[STATED GOAL]
Rewrite the lines of the material as a numbered list, leaving out any blank lines. Begin at the line that contains "Given: Open Find with the binoculars icon" and stop after the line that contains "Action: click(190, 114)".

[SOURCE RECORDS]
────

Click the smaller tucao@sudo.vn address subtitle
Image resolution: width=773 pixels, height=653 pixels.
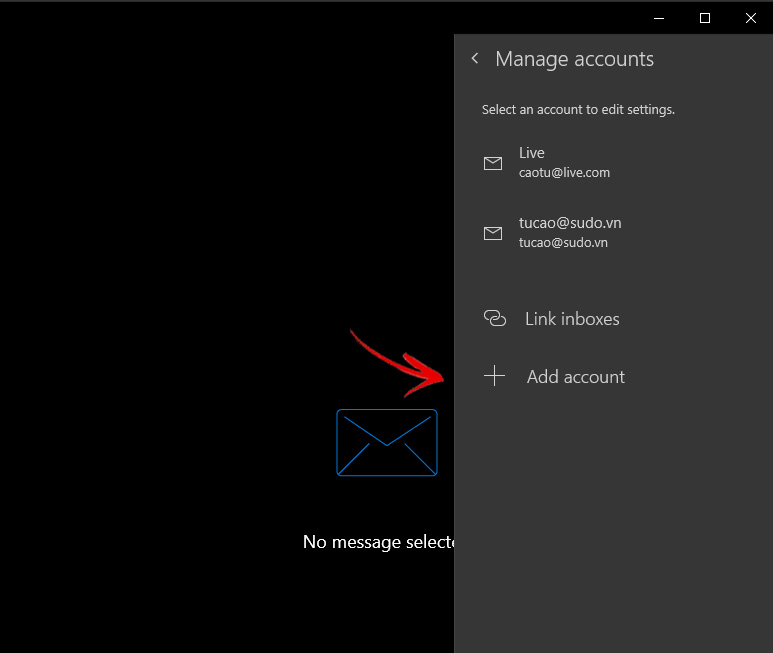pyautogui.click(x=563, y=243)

────

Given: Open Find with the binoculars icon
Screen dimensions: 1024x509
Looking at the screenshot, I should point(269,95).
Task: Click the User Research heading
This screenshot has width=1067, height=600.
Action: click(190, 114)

────

[EXERCISE OUTPUT]
1. Given: Open Find with the binoculars icon
2. Screen dimensions: 1024x509
3. Looking at the screenshot, I should point(269,95).
4. Task: Click the User Research heading
5. This screenshot has width=1067, height=600.
6. Action: click(190, 114)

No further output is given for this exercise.